Di seguito riportiamo l'intervista realizzata ad Angelo Ciavarella, Head of Global Markets e Professore a contratto di Teoria e pratica dei mercati finanziari all'Università di Greenwich, al quale abbiamo rivolto alcune domande sull'indice Ftse Mib e su alcune blue chips.

Le Borse hanno accusato il colpo sulla scia delle rinnovate tensioni commerciali tra Cina e Usa. Il Ftse Mib è sceso sotto quota 21.000: si aspetta ulteriori vendite nel breve?

Nell'intervista della scorsa settimana avevamo già preventivato una discesa del Ftse Mib, la cui flessione è andata oltre i target segnalati in area 21.000/20.800.

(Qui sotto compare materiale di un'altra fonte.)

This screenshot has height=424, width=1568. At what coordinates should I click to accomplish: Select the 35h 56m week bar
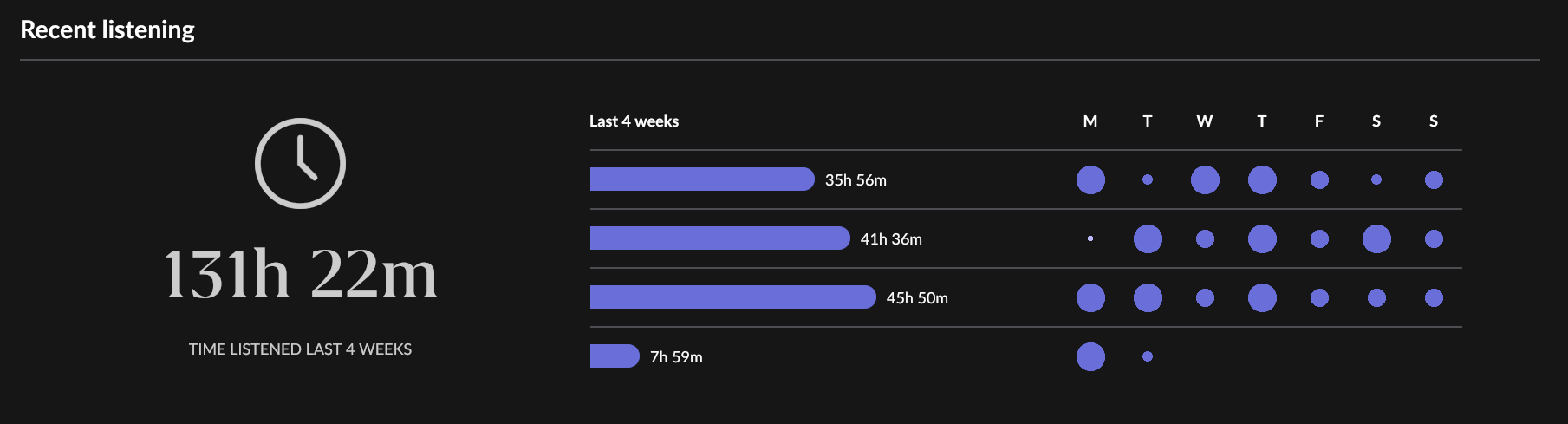coord(701,179)
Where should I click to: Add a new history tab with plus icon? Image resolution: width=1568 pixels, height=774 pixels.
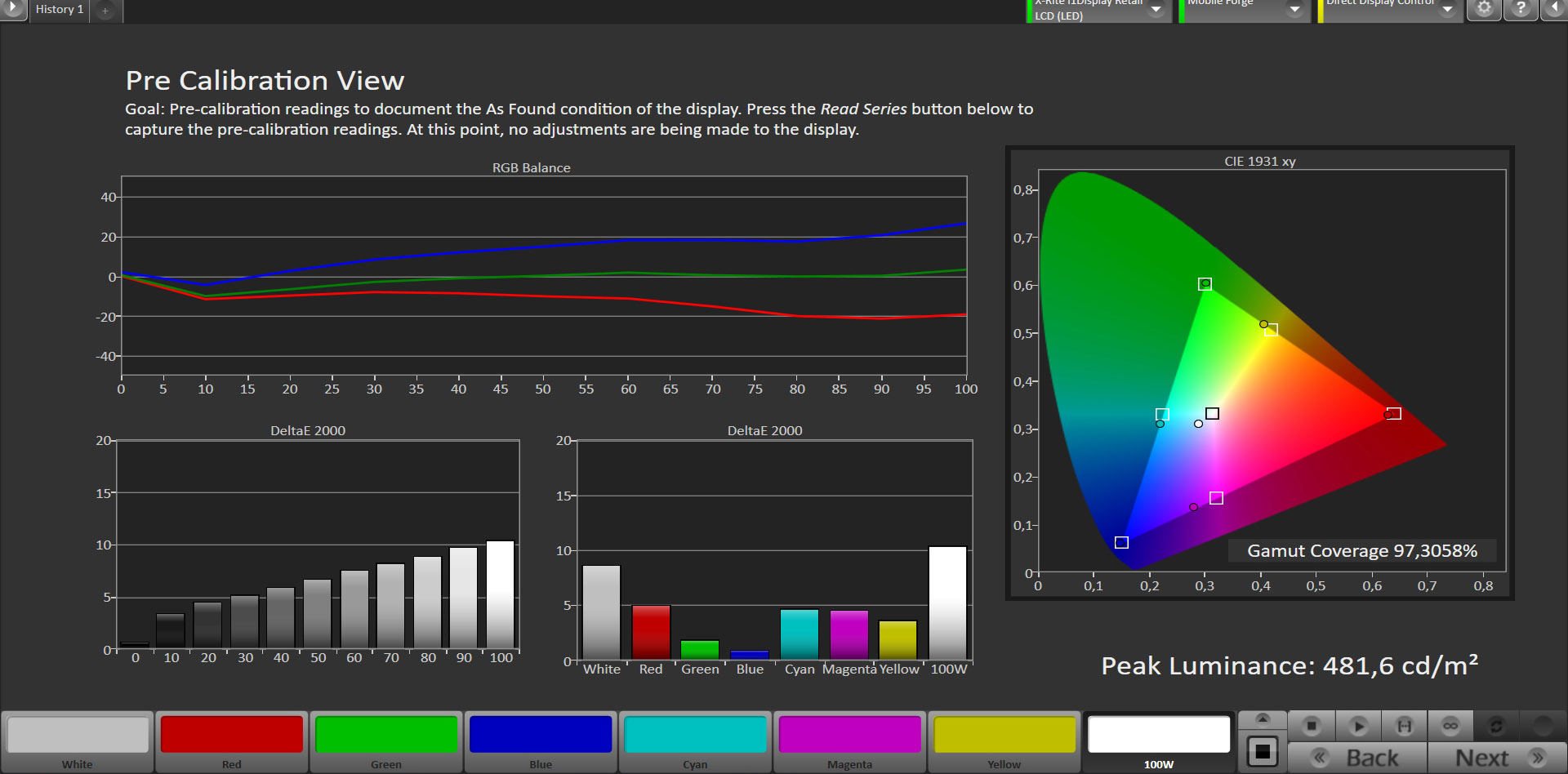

Le vendite sono state alimentate dai nuovi scontri tra Cina e Usa sul tema dei dazi e dopo l'aumento dal 10% al 25% delle tariffe americane su 200 miliardi di euro di beni cinesi, Pechino ha risposto con dazi su 60 miliardi di dollari di prodotti Made in Usa.

C'è da dire però che la controffensiva della Cina è ben poca cosa rispetto ai margini di manovra degli Stati Uniti, ma questo scontro può avere degli effetti negativi sull'intera economia mondiale.

Da notare che la Cina importa beni per 60-70 miliardi di dollari, mentre l'America ha importato oltre 650 miliardi di dollari, di cui 420 miliardi dalla Cina.

Lo scontro commerciale colpisce quindi più Pechino che Washington e questo spiega anche perchè la risposta di ieri della Cina è ben poca cosa rispetto alla mossa di Trump.

Il problema è che questo scontro potrebbe portare ad un "full trade war" e in tal caso si stima che l'economia mondiale potrebbe accusare il colpo con un calo dello 0,8%, con conseguente su tutti i mercati e in particolare su quello della Germania che esporta molto anche in Cina.